## What needs to be done
The records follow. Give them all back exactly.

## The data
<<<<

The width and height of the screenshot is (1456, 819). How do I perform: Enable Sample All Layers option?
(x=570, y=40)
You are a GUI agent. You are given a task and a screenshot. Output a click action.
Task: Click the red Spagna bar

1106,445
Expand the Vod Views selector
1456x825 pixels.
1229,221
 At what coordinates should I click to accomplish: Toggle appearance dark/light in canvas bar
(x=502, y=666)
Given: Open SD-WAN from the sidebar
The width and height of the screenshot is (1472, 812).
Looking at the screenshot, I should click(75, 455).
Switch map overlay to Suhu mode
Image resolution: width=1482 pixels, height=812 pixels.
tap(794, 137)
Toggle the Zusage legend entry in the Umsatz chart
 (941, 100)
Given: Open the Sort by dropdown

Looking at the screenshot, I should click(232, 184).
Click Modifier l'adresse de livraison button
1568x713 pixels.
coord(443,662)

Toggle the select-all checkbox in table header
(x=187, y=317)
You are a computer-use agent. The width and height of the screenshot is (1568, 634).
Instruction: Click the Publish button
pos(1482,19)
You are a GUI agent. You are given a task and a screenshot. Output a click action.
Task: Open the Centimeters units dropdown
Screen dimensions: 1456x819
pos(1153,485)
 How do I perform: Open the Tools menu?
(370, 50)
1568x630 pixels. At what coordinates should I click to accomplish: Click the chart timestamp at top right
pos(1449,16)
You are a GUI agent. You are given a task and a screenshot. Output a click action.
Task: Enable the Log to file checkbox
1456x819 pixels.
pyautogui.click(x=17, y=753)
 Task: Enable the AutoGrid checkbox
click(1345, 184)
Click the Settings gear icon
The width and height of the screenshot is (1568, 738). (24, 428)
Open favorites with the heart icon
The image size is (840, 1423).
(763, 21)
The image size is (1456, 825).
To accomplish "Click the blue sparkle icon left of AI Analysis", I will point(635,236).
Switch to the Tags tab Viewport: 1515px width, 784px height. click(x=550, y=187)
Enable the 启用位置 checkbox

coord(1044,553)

>>>>

## Expected output
The width and height of the screenshot is (1456, 819). How do I perform: Enable Sample All Layers option?
(x=570, y=40)
You are a GUI agent. You are given a task and a screenshot. Output a click action.
Task: Click the red Spagna bar

1106,445
Expand the Vod Views selector
1456x825 pixels.
1229,221
 At what coordinates should I click to accomplish: Toggle appearance dark/light in canvas bar
(x=502, y=666)
Given: Open SD-WAN from the sidebar
The width and height of the screenshot is (1472, 812).
Looking at the screenshot, I should click(75, 455).
Switch map overlay to Suhu mode
Image resolution: width=1482 pixels, height=812 pixels.
tap(794, 137)
Toggle the Zusage legend entry in the Umsatz chart
 (941, 100)
Given: Open the Sort by dropdown

Looking at the screenshot, I should click(232, 184).
Click Modifier l'adresse de livraison button
1568x713 pixels.
coord(443,662)

Toggle the select-all checkbox in table header
(x=187, y=317)
You are a computer-use agent. The width and height of the screenshot is (1568, 634).
Instruction: Click the Publish button
pos(1482,19)
You are a GUI agent. You are given a task and a screenshot. Output a click action.
Task: Open the Centimeters units dropdown
Screen dimensions: 1456x819
pos(1153,485)
 How do I perform: Open the Tools menu?
(370, 50)
1568x630 pixels. At what coordinates should I click to accomplish: Click the chart timestamp at top right
pos(1449,16)
You are a GUI agent. You are given a task and a screenshot. Output a click action.
Task: Enable the Log to file checkbox
1456x819 pixels.
pyautogui.click(x=17, y=753)
 Task: Enable the AutoGrid checkbox
click(1345, 184)
Click the Settings gear icon
The width and height of the screenshot is (1568, 738). (24, 428)
Open favorites with the heart icon
The image size is (840, 1423).
(763, 21)
The image size is (1456, 825).
To accomplish "Click the blue sparkle icon left of AI Analysis", I will point(635,236).
Switch to the Tags tab Viewport: 1515px width, 784px height. click(x=550, y=187)
Enable the 启用位置 checkbox

coord(1044,553)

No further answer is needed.